▸ Your instructions
Using the excerpt on axial GRIN glass diffusion, explain in one to three sentences why the GRIN profile designer must consider the material's dispersion when specifying the target profile.

▸ Source
----
Refractive index and dispersion were measured for the homogeneous glasses developed for IR-GRIN and include NRL-1, and NRL-11 through NRL-23. The maximum $\mathrm{\Delta }n$ available is 0.4.

Fig. 6

EPMA was used to profile the interdiffusion of NRL-1 (red dots) and NRL-23 (green dots) glass plates heated for five days in this example. The dashed line at distance = 0 indicates the position of the interface between the two glasses prior to diffusion.

Fig. 7

Concentration-dependent diffusion coefficient, $D_0(\varphi )$, in the NRL-1/NRL-23 GRIN glass system.

In order to simulate axial GRIN diffusion in an arbitrary layered preform, a one-dimensional finite volume method was employed. The preform is divided into many small segments in the direction of the gradient with lengths on the order of $<10\mu \mathrm{m}$. The concentration-dependent diffusivity, $D_0(\varphi )$, is used to calculate the flux of NRL-1 and NRL-23 at the boundary of each segment according to Fick’s first law [Eq. (1)] as well as the new concentration of each segment, as shown schematically in Fig. 8. This is then repeated for many small time increments, $\mathrm{\Delta }t$, such that the corresponding diffusion distance, $2{(Dt)}^{1/2}$, is less than the length of the segment, $\mathrm{\Delta }x$, satisfying the Courant–Friedrichs–Lewy condition.³⁸ The simulation was validated against the diffusion couplets, such as the one shown in Fig. 6, and other partially diffused stacks of glass plates including intermediate compositions (e.g., NRL-11, 12, and 13).

Fig. 8

Schematic for simulating diffusion in one-dimension using a finite volume technique.

This simulation forms the basis for a prescriptive diffusion model. This model was developed to prescribe how a GRIN preform stack should be constructed in order to achieve a desired profile in an axial GRIN preform upon diffusion. To accomplish this, an optimization routine was employed that iterates the diffusion simulation varying both the thicknesses and concentrations of the internal layers and calculates the net deviation from a target concentration profile for each iteration. It is important to note that the diffusion simulation and optimization operate in the realm of concentration and not refractive index. Therefore, the GRIN profile designer must consider the dispersion of the material when specifying the target GRIN profile and selecting the endpoint glasses from within the glass series. The optimizer generates a first-guess preform stack by dividing the target concentration profile, a map of $\varphi (x)$, into $\sim 1\text{-}\mathrm{mm}$-thick plates and averaging the concentration over each plate. Diffusion is then simulated over the entire stack and a deviation profile, the difference between the diffusion profile and the target profile, is calculated. The magnitude of the deviation profile is used as a scoring metric to optimize the stack. It is intuitive that the concentration profile can be made smooth by diffusing for a very long time. However, this tends to homogenize the profile. An optimum diffusion time for the stack is determined when the magnitude of the deviation profile starts to increase as fidelity is lost. The optimization routine iterates this process optimizing both the thickness and composition of the glass plates until the deviations are below the specified target.
----
▸ Listing
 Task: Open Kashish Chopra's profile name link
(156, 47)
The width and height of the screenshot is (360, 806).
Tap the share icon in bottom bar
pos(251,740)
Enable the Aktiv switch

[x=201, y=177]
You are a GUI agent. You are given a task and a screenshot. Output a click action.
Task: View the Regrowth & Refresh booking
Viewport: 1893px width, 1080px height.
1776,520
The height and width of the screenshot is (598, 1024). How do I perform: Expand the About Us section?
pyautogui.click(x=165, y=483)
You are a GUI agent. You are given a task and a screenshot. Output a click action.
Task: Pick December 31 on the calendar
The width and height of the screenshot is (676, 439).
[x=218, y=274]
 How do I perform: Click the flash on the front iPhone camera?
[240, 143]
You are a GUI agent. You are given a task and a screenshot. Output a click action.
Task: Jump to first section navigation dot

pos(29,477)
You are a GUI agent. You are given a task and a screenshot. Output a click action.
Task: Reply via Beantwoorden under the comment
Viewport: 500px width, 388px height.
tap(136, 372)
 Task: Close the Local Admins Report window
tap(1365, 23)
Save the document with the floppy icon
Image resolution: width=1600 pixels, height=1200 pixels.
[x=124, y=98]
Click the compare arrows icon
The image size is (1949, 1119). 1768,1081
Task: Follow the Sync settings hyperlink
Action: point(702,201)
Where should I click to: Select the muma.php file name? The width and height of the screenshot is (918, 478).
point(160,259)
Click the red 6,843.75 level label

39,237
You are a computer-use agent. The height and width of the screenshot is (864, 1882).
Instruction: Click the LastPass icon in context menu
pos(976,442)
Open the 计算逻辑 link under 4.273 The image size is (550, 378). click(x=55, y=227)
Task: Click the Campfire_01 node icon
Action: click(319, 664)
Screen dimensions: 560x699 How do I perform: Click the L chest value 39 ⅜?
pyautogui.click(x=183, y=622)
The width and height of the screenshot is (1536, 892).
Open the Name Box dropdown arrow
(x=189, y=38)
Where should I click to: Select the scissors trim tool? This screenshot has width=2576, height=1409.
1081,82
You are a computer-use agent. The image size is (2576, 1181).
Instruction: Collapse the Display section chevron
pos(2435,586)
----
▸ Answer in full
The diffusion simulation and optimization work with concentration, not refractive index. The designer therefore has to account for dispersion when specifying the target GRIN profile and when selecting the endpoint glasses from the glass series.